The Media Foundation for West Africa (MFWA) has organised a day’s programme for media personnel and other stakeholders on the Right To Information (RTI) law to highlight some cardinal points the law is about, re-echo the role journalists are to play as the Fourth Estate, and the processes involved in accessing the needed information.
This event was held in Accra yesterday for senior journalists and (news) editors to understand the Act, which was passed in 2019.
Mr. Sulemana Braimah, Executive Director of the MFWA, addressing the participants, expressed his feelings about the current law, and also gave examples of nations like South Africa, Zimbabwe, Ethiopia and Liberia among others, who have passed this law, and its benefits in serving their nations.
According to him, similar programmes are going to be organised for journalists in other regions, as well as organise some fora with government appointees to make sure they know what this law is about, and what they are to provide to journalists, as and when they knock on their doors. Sweden, Norway and other advanced nations have passed this law for basically 200 years and more.
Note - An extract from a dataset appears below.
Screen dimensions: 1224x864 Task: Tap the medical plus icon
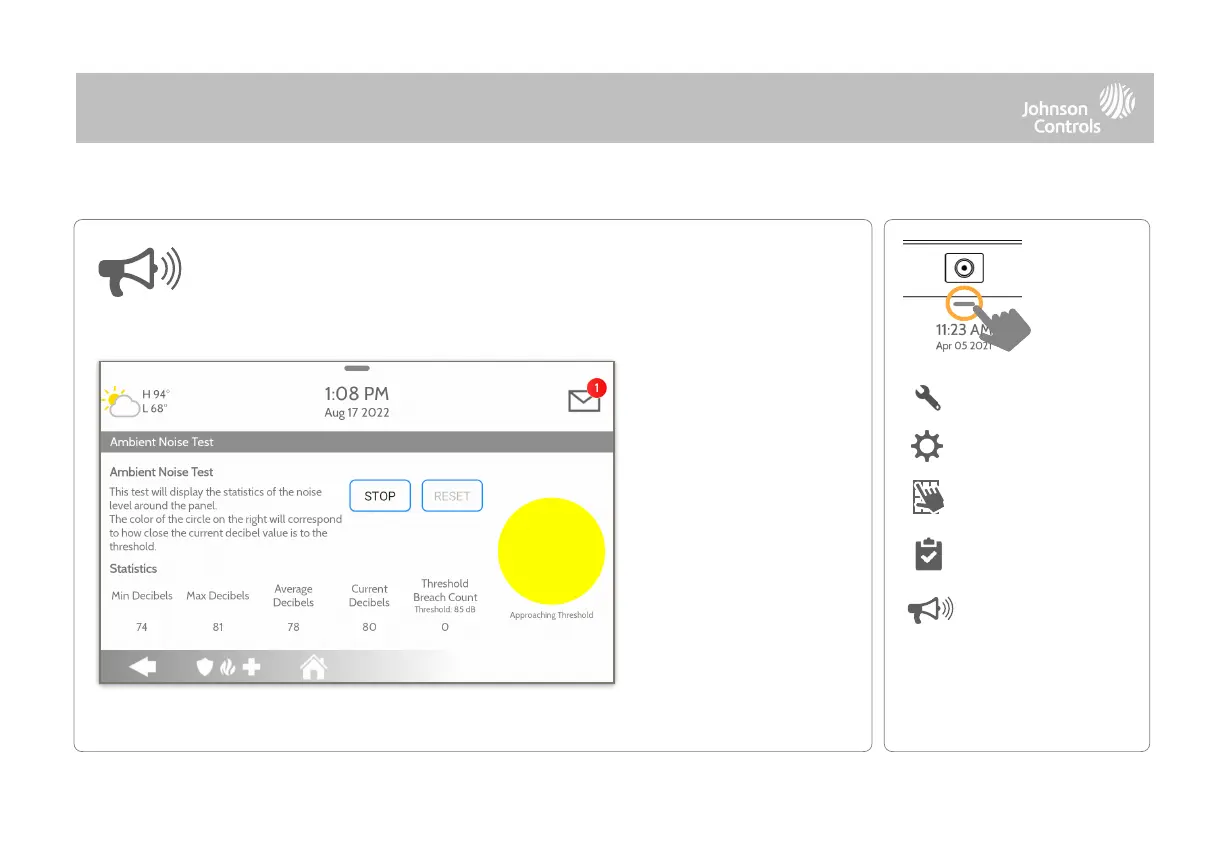tap(251, 667)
An in-depth explanation into the law was done by Mr. Sampson Lardy Ayenini, a media practitioner, lawyer and activist.
“Among other things, this RTI law gives the officials in those institutions power to fetch you the necessary information. If they give you a portion of the information or fail to do so, you can appeal to the head(s) of institutions where they are to verify from the information officers (in their departments), and then fetch you the information you want,” he said.
He explained to the over fifty media practitioners, who came from the print, radio, online and television stations, as well as concerned groups, the procedures one has to go through whilst obtaining information from institutions which are state-owned, or providing a particular service to the public and acting in the public interest.
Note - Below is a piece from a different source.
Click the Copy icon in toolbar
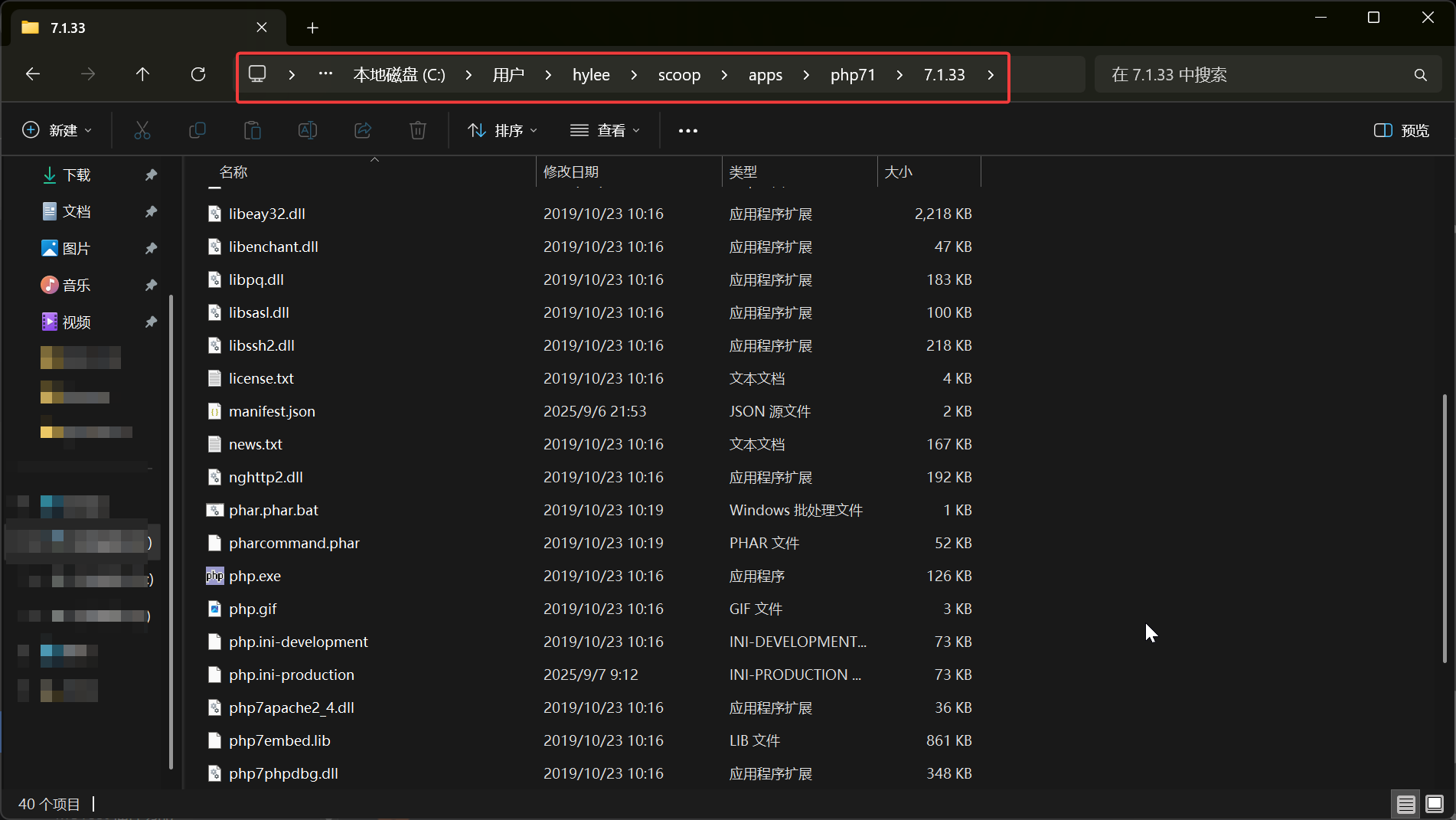The width and height of the screenshot is (1456, 820). click(x=198, y=130)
Lawyer Ayenini further told the journalists that the RTI law mandates officials in public institutions to provide journalists with the necessary information without delay, and that, if the required information is delayed, there are certain channels and procedures to go through before taking the final option of going to the law court to compel the party(ies) to do so.
“The public must know what this law is about. They must know what it entails, the pros and cons, and how to go about it. And you, as a media (practitioners), are supposed to hold governments accountable,” he said.
On the exemption clauses, Mr. Ayenini espoused that such information are those that border on national security, the health of key officers like the President and his Vice among others.